В ноябре 1972 года я получил письмо от ветерана 575-го стрелкового полка, лейтенанта запаса, ныне работающего инженером в г. Фрязино Московской области Арнольда Абрамовича Учителя. Вот что он писал, прочитав первое издание этой книги:
«Совершенно неожиданно я прочел в вашей книге подробное описание боевых действий нашего полка в июле 1943 года на Курской дуге — вы можете себе представить мою радость, когда я увидел на страницах этой книги столь знакомые и дорогие мне имена командира полка полковника Михаила Сиповича, командира нашего 2-го батальона капитана Соколова, командира взвода автоматчиков Емельянова, который со своими орлами в ночной атаке занял ключевую высоту, выполнив задачу, поставленную перед всем полком, и других.
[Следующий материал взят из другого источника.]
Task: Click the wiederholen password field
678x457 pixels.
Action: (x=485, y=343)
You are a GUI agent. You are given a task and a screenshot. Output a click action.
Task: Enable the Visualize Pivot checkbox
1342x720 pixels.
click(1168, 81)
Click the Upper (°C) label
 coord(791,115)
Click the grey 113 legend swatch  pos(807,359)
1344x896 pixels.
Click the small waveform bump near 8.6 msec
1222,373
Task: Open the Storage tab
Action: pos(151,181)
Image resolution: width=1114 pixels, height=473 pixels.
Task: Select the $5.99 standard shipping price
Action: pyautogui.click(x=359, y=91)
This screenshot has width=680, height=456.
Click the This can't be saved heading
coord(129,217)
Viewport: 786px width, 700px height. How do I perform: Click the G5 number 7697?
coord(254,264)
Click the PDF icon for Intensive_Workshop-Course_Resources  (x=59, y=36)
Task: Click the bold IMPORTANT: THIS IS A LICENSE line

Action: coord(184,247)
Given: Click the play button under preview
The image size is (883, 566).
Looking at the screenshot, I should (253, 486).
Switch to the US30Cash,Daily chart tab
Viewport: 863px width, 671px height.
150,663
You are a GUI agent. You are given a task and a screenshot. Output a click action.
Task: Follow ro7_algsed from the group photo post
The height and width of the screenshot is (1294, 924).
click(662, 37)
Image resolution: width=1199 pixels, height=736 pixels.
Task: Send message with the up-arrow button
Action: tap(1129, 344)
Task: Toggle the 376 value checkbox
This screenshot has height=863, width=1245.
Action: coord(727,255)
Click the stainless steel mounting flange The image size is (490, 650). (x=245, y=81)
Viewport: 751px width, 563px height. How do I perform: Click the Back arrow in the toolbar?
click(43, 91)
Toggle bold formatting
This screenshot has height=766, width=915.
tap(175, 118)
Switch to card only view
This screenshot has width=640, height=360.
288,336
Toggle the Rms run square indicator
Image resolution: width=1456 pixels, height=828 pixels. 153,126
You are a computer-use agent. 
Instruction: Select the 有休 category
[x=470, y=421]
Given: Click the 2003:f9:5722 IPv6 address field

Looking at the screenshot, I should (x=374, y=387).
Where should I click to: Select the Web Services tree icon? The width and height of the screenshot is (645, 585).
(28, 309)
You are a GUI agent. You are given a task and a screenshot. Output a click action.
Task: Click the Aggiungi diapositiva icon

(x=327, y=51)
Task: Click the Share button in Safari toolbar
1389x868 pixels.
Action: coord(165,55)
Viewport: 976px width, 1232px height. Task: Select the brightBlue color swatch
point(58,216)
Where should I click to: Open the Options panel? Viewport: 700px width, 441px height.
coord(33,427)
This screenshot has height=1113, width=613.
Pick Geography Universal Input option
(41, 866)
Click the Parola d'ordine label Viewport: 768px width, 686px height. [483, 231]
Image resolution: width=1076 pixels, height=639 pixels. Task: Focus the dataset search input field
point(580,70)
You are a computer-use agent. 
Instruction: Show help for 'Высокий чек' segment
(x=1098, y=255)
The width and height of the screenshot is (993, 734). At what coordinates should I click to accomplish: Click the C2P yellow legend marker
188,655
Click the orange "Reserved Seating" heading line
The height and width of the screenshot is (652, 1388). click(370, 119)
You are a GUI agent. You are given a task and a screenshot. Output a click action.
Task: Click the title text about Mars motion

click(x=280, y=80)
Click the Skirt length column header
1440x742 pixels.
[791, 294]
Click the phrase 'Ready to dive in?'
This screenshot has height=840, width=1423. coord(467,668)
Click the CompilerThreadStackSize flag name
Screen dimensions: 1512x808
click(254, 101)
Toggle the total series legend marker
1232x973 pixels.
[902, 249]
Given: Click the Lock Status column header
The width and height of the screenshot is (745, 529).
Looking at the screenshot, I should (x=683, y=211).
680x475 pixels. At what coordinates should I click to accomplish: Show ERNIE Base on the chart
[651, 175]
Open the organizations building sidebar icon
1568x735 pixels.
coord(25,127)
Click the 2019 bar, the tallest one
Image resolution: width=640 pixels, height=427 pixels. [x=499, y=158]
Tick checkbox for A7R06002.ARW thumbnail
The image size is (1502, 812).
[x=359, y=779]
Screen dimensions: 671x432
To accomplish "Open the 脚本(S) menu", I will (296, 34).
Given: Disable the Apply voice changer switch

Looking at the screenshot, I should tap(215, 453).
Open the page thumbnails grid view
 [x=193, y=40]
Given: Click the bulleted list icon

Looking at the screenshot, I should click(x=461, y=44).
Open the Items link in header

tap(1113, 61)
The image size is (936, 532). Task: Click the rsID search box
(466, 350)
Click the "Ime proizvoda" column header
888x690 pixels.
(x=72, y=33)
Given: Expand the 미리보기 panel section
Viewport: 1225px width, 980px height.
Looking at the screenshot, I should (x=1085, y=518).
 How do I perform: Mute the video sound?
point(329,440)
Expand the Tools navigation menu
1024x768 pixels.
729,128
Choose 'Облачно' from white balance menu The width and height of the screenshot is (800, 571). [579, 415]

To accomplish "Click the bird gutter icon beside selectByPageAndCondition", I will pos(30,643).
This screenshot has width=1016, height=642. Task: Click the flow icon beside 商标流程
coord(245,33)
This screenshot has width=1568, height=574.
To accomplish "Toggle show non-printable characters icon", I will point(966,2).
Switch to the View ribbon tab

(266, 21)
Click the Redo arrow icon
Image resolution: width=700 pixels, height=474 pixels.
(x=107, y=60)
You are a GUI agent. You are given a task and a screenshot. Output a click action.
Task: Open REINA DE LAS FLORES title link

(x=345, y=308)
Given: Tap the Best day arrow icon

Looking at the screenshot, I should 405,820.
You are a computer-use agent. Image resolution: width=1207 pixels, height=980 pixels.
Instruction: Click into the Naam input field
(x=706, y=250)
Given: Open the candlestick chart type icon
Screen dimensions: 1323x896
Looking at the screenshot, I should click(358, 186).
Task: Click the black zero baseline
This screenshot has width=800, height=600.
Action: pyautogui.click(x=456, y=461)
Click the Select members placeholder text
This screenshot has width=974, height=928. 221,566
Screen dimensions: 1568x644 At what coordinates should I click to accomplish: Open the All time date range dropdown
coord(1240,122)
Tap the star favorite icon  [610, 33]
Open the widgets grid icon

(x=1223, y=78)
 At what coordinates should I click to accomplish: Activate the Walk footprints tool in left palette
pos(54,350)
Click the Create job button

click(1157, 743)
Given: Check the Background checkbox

Хорошие ребята были в нашем полку — настоящее интернациональное братство. Я отлично помню капитана Мишакова, мордвина по национальности; капитана Завирюху, украинца; командира стрелковой роты Буденаса, литовца; командира минометной роты Брагинского, еврея; были среди нас узбеки, башкиры — люди всех национальностей. И какая была у нас дружба!..
После описанных вами боев в урочище Королевский лес мы в конце июля 1943 года приняли участие в общем наступлении и вступили на землю Украины. Наш 2-й батальон успешно продвигался вперед. 12 августа 1943 года в бою за станцию Боромля я был ранен.
Вернувшись из госпиталя в действующую армию, я не смог попасть в 575-й полк. Участвовал в боях под Яссами, Будапештом и Веной, но уже в составе других частей. Естественно, что я ничего не знаю о судьбе людей из нашего родного 2-го батальона. Хорошо было бы, если бы кто-нибудь из них, особенно полковник Сипович, если он жив, откликнулся на эти строчки…»
Я могу лишь присоединиться к этой просьбе. Ветераны 575-го полка 161-й стрелковой дивизии, где вы? Отзовитесь! Адрес А. А. Учителя такой: 141 120, город Фрязино Московской области, улица Луговая, дом 37, квартира 66.
Генерал удит рыбу
(Из фронтового дневника)
Сегодня — первое августа. Я снова у Катукова. Вчера после полудня, наконец, вырвались из лап бездорожья и прикатили с попутной машиной сюда. Катуков готовится к отъезду. На фронте войска генерала Жадова ведут разведку боем. Гитлеровцы яростно контратакуют. Позавчера, например, в контратаке участвовало восемьдесят танков, Катуков пока в боях не участвует, по, судя по всему, его войска в готовности. Пополнения прибыли и введены в строй.